“Experience is useful, but it’s easy to be blinkered by that,” says Totem’s Cavanagh. “Mobile games reach a completely different audience and a game which may have performed well on console may do very little on mobile. As we have discovered at Totem, it’s not an immediate advantage – there’s a lot to learn about mobile gaming.” Collier agrees: “You’re so accustomed to the way things are done in console development – it is fundamentally different to achieving success on mobile and Facebook.” Stephen Cakebread – the creator of Geometry Wars – goes even further, describing working at Hogrocket as “a lot more stressful” than the rather more structured working practices at Bizarre.
Smaller teams mean grasping a far greater range of disciplines too. Programmers contribute to artistic decisions, artists get involved in design and designers help the marketing and PR effort. Matt Cavanagh says that he has learned “a hell of a lot” since going independent: “Because I am the sole developer working on Totem’s games, I have to wear a lot of hats.”

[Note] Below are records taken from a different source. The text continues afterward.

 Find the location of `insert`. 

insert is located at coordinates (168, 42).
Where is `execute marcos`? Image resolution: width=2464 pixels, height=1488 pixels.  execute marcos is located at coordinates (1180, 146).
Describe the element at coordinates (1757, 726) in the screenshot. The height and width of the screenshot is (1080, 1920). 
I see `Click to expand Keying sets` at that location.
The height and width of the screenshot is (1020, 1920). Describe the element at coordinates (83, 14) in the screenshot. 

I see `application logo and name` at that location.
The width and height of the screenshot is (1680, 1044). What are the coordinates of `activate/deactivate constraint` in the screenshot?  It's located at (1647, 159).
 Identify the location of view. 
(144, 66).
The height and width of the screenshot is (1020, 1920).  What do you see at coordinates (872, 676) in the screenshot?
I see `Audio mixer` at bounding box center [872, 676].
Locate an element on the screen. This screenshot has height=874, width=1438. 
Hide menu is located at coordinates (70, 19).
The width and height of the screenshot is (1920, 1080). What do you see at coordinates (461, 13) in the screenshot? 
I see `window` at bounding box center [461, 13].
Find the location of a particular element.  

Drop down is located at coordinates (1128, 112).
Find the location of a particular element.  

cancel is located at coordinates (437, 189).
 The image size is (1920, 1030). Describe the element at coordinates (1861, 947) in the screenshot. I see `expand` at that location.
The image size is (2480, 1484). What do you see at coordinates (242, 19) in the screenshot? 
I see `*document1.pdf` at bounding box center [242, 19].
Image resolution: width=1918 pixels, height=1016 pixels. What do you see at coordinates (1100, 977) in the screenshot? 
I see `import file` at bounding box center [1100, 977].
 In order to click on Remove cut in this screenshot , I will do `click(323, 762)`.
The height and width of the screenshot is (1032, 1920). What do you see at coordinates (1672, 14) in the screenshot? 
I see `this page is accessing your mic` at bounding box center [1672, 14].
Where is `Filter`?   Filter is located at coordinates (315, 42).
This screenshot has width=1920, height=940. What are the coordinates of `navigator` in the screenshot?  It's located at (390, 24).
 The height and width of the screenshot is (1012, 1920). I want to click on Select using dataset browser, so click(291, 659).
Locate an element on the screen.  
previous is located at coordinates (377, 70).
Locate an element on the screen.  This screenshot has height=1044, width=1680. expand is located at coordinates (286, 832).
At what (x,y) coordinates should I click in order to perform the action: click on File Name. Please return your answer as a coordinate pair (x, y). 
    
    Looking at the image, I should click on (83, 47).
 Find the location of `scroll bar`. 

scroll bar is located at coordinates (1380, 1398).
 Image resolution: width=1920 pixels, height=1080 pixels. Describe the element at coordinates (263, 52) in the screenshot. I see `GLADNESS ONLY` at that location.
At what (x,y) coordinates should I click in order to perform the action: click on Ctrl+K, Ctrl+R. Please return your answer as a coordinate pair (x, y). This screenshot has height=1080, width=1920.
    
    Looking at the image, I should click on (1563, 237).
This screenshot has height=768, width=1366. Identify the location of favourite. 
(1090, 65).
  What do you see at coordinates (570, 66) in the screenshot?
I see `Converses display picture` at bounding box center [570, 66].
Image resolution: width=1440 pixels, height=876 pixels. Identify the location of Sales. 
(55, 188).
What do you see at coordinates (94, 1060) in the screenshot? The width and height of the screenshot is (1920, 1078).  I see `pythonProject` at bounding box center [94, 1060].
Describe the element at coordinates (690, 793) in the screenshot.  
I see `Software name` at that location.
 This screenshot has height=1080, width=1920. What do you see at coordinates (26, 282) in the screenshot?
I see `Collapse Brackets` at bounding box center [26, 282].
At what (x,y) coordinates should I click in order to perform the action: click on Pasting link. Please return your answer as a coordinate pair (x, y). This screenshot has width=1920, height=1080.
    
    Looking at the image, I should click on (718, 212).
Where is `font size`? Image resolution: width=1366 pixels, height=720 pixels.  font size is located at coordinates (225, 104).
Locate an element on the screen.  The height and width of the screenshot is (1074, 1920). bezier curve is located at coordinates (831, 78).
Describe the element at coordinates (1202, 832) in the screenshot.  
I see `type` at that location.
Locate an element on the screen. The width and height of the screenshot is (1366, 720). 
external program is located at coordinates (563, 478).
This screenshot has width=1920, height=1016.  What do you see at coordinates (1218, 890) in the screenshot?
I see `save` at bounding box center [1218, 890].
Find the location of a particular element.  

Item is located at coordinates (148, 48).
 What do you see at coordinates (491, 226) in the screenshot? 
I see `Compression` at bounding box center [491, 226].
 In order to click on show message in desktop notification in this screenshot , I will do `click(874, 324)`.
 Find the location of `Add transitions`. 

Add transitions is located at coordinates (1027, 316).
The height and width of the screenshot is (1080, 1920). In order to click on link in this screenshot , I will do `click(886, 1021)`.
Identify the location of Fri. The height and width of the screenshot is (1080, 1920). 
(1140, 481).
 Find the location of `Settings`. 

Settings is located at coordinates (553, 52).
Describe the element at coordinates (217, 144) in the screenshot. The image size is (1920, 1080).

Davies says that, as an indie, Lucid must grasp a far greater understanding of the market and take on the responsibilities that once belonged to Activision. “It’s helping us become more rounded developers,” he tells us. His studio is barely 18 months old, but already has close to 40 staff and is looking beyond mobile. It has two teams working on new IP, and regular contract work for other companies. “We’ve created a studio during difficult times and we’re very proud of that,” says Davies.
Danny Pearce and his studio Grubby Hands has found success on the App Store with David Haye’s Knockout, and it is busy finishing its third App Store project. Matt Cavanagh’s Totem Games is working on a new quiz game after its iOS debut SpaceOff went live in July, and Martin Linklater is developing his own projects on top of contract work for, among others, Lucid Games.
Sadly for Hogrocket, plentiful media coverage and good critical response didn’t translate into long-term success. Cakebread, Collier and Ward’s first App Store release Tiny Invaders proved to be its last. Collier now works at social games studio Playdemic, Stephen Cakebread is now working on a couple of forthcoming PC games and Ben Ward makes iOS quiz games as Supergonk.
“I’ll always be glad I took that leap,” says Collier of Hogrocket. “But it just wasn’t enough of a financial success to sustain the three of us. If I had the opportunity to do it again now with what I’ve learnt – essentially that free is the future – then the outcome would have been very different. That’s life. I have no regrets.” It’s not all overnight success and happy endings on the App Store.
Bizarre’s closure was sad, but it reflected how the games business is increasingly dividing into two. “The explosion in the number of smaller indie-focused companies and the developer emigration from the UK to top studios in Canada and the US is indicative of the middle being squeezed,” Collier says. “Developers either go large or go small.” Between high stakes mega-budget blockbuster console games and the smaller, nimbler indie space sat Bizarre Creations. Though the studio is no more, it’s gratifying to know that its spirit and community lives on through NWIndies and in a string of exciting new independent studios.